* _TASK REQUIREMENTS_: In your answer, print every record exactly as it is written.

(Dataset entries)
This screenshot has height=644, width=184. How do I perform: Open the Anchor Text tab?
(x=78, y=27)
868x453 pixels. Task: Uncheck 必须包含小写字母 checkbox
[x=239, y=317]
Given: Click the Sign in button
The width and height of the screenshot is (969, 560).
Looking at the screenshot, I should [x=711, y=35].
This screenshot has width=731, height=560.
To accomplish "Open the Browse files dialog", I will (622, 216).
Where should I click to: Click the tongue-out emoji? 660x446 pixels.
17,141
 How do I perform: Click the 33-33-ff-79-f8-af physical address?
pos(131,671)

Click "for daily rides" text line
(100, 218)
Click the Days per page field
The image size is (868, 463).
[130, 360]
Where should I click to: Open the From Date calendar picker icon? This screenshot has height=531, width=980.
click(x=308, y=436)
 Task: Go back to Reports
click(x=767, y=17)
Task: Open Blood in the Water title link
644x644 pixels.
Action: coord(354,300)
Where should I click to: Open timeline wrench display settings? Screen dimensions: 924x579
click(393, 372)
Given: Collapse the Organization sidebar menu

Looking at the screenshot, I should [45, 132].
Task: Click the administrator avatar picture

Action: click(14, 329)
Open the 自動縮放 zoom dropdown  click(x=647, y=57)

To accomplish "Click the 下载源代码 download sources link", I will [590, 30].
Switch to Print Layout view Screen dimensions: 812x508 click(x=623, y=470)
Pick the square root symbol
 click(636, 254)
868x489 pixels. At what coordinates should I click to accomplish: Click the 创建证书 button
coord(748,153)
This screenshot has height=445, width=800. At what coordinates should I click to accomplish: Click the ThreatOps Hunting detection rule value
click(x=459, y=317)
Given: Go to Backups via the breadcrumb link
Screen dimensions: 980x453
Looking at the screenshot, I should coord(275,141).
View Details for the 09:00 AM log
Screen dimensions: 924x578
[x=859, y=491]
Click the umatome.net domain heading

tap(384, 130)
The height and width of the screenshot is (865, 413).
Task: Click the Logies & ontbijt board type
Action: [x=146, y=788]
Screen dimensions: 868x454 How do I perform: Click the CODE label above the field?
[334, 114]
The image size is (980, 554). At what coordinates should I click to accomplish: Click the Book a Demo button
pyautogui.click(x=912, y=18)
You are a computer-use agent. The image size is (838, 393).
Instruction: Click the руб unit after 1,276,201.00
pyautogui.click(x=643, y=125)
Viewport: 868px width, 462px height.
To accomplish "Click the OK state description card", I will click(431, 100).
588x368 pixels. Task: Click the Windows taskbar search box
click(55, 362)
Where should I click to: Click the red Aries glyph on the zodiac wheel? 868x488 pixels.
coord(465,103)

* _RESULT BELOW_:
This screenshot has height=644, width=184. How do I perform: Open the Anchor Text tab?
(x=78, y=27)
868x453 pixels. Task: Uncheck 必须包含小写字母 checkbox
[x=239, y=317]
Given: Click the Sign in button
The width and height of the screenshot is (969, 560).
Looking at the screenshot, I should [x=711, y=35].
This screenshot has width=731, height=560.
To accomplish "Open the Browse files dialog", I will (622, 216).
Where should I click to: Click the tongue-out emoji? 660x446 pixels.
17,141
 How do I perform: Click the 33-33-ff-79-f8-af physical address?
pos(131,671)

Click "for daily rides" text line
(100, 218)
Click the Days per page field
The image size is (868, 463).
[130, 360]
Where should I click to: Open the From Date calendar picker icon? This screenshot has height=531, width=980.
click(x=308, y=436)
 Task: Go back to Reports
click(x=767, y=17)
Task: Open Blood in the Water title link
644x644 pixels.
Action: coord(354,300)
Where should I click to: Open timeline wrench display settings? Screen dimensions: 924x579
click(393, 372)
Given: Collapse the Organization sidebar menu

Looking at the screenshot, I should [45, 132].
Task: Click the administrator avatar picture

Action: click(14, 329)
Open the 自動縮放 zoom dropdown  click(x=647, y=57)

To accomplish "Click the 下载源代码 download sources link", I will [590, 30].
Switch to Print Layout view Screen dimensions: 812x508 click(x=623, y=470)
Pick the square root symbol
 click(636, 254)
868x489 pixels. At what coordinates should I click to accomplish: Click the 创建证书 button
coord(748,153)
This screenshot has height=445, width=800. At what coordinates should I click to accomplish: Click the ThreatOps Hunting detection rule value
click(x=459, y=317)
Given: Go to Backups via the breadcrumb link
Screen dimensions: 980x453
Looking at the screenshot, I should coord(275,141).
View Details for the 09:00 AM log
Screen dimensions: 924x578
[x=859, y=491]
Click the umatome.net domain heading

tap(384, 130)
The height and width of the screenshot is (865, 413).
Task: Click the Logies & ontbijt board type
Action: [x=146, y=788]
Screen dimensions: 868x454 How do I perform: Click the CODE label above the field?
[334, 114]
The image size is (980, 554). At what coordinates should I click to accomplish: Click the Book a Demo button
pyautogui.click(x=912, y=18)
You are a computer-use agent. The image size is (838, 393).
Instruction: Click the руб unit after 1,276,201.00
pyautogui.click(x=643, y=125)
Viewport: 868px width, 462px height.
To accomplish "Click the OK state description card", I will click(431, 100).
588x368 pixels. Task: Click the Windows taskbar search box
click(55, 362)
Where should I click to: Click the red Aries glyph on the zodiac wheel? 868x488 pixels.
coord(465,103)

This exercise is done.